Task directions: Could you output, exactly and with nothing else, every line from the one that contains "Open the wiki link" through the last line of the listing below?

Dataset extract START

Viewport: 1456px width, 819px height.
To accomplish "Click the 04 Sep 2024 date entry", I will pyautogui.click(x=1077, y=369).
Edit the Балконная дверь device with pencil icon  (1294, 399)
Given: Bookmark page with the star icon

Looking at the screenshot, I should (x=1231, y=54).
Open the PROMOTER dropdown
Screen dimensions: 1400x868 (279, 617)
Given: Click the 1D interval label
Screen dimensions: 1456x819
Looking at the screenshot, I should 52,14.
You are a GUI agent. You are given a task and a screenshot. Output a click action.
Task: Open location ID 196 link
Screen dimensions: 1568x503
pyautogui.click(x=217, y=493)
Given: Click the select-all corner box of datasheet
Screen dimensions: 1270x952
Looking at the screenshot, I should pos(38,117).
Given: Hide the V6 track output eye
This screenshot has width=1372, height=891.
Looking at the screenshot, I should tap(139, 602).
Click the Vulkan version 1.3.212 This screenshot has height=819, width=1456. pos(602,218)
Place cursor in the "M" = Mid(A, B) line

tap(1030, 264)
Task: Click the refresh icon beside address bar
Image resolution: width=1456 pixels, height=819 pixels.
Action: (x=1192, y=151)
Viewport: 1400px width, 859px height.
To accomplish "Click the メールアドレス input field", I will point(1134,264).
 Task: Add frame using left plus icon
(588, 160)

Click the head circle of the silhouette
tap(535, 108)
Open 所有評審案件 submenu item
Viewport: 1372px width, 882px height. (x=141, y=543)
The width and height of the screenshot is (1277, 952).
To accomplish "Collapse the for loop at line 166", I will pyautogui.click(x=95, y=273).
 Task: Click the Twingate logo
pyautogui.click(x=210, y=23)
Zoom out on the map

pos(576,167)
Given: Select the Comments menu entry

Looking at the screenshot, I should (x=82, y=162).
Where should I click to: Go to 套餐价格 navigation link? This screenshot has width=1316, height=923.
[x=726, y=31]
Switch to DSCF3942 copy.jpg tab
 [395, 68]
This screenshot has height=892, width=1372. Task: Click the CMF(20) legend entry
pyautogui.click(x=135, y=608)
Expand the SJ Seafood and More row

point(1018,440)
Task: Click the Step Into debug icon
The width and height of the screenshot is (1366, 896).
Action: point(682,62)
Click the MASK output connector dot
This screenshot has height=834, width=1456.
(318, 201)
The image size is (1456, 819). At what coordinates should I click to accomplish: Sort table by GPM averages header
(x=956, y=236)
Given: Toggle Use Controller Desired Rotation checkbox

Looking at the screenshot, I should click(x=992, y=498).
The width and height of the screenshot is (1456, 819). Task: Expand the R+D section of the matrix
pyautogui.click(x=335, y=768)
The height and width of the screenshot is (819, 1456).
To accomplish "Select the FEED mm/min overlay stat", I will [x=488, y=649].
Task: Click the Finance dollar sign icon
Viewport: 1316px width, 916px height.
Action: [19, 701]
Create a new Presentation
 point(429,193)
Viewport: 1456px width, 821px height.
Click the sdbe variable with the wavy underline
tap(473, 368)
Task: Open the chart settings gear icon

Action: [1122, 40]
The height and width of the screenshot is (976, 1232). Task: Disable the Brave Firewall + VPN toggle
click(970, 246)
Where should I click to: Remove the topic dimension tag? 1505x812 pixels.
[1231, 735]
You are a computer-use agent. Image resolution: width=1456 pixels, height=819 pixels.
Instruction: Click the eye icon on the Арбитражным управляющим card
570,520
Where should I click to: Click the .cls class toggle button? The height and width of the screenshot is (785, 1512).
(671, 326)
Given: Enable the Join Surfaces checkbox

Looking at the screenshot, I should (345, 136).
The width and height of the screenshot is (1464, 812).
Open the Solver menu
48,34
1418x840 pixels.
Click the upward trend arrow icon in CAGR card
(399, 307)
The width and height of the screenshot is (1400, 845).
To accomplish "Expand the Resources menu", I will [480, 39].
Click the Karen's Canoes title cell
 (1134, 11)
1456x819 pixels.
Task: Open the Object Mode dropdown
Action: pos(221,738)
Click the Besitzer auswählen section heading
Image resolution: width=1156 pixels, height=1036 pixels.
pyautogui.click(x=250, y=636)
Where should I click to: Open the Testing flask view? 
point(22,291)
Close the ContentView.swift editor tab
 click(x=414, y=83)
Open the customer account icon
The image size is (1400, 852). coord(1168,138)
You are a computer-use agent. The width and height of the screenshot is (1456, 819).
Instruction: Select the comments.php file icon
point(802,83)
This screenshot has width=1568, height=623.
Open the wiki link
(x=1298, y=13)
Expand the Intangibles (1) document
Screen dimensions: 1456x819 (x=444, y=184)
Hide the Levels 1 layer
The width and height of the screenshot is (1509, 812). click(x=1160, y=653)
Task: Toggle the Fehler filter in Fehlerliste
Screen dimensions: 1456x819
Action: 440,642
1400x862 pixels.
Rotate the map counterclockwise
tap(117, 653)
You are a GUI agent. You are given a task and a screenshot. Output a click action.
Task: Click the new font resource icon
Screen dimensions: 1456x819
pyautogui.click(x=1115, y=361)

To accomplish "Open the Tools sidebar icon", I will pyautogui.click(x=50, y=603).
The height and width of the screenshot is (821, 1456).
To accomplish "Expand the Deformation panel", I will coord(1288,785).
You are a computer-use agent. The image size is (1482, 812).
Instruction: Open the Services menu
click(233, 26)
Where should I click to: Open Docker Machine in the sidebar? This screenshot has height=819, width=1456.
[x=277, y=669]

Dataset extract END

Answer to this exercise:
Open the wiki link
(x=1298, y=13)
Expand the Intangibles (1) document
Screen dimensions: 1456x819 (x=444, y=184)
Hide the Levels 1 layer
The width and height of the screenshot is (1509, 812). click(x=1160, y=653)
Task: Toggle the Fehler filter in Fehlerliste
Screen dimensions: 1456x819
Action: 440,642
1400x862 pixels.
Rotate the map counterclockwise
tap(117, 653)
You are a GUI agent. You are given a task and a screenshot. Output a click action.
Task: Click the new font resource icon
Screen dimensions: 1456x819
pyautogui.click(x=1115, y=361)

To accomplish "Open the Tools sidebar icon", I will pyautogui.click(x=50, y=603).
The height and width of the screenshot is (821, 1456).
To accomplish "Expand the Deformation panel", I will coord(1288,785).
You are a computer-use agent. The image size is (1482, 812).
Instruction: Open the Services menu
click(233, 26)
Where should I click to: Open Docker Machine in the sidebar? This screenshot has height=819, width=1456.
[x=277, y=669]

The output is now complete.